Es cierto que no todas las construcciones tienen valor histórico, pero también es innegable que aquellas que lo son o que tienen un significado con relación al pasado han terminado en escombros y una alta lápida de diez pisos llenos de monoambientes.
En el caso de inmuebles públicos, tanto el Estado provincial como municipal tienen a mano herramientas como para evitar las demoliciones compulsivas. Pero igualmente se invierte poco en refacciones, restauraciones o una ocupación más adecuada a respetar la conservación. Como ejemplo vale observar la proliferación de aires acondicionados o intervenciones discrecionales en paredes dando lugar a aberturas que poco tienen que ver con la antigua estética. Es el caso de la Casa de Gobierno o el predio que ocupa el Consejo del Menor en la esquina de Corrientes y Uruguay, una construcción que data de fines del siglo XIX donde originariamente estaba el recordado Hotel Central, uno de los primeros hoteles considerados modernos de Paraná. En este sentido, también hay que anotar en la lista el deterioro evidente que sufre la fachada del Palacio Municipal, tanto en las paredes como su histórico portón de madera, que no sólo guarda un valor por su antigüedad y materialidad sino por los detalles de sus ornamentos: el rostro del hombre que aparece en relieve es nada más ni nada menos que Santos Domínguez y Benguria, el autor del escudo municipal y recordado intendente -por sus obras- de la segunda mitad del siglo XIX.

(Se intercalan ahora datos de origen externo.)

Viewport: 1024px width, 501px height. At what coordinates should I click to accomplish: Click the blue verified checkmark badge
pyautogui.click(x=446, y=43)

Pero cuando la propiedad es privada, poco se puede hacer desde lo público, precisamente, para evitar que el patrimonio urbano sea destruido en caso de que revista valor histórico. Solamente la decisión y el criterio de los propietarios con respecto a este tema podrá salvarla o no de las ventas y demoliciones. En un intento de incentivar al sector privado a la preservación de lo original, en gestiones municipales radicales recientes hubo estrategias para revertir este punto, mediante un concurso que fue abandonado por la actual administración: los frentistas de casas con valor arquitectónico hacían la puesta en valor del inmueble y la seleccionada era exceptuada de impuestos durante un año. Era a la vez un trabajo de concientización, pues cada inmueble ganador lucía después una placa que lo declaraba patrimonio de la ciudad, al igual que otros fuera de concurso pero que se sumaban a esta tarea de memoria urbana.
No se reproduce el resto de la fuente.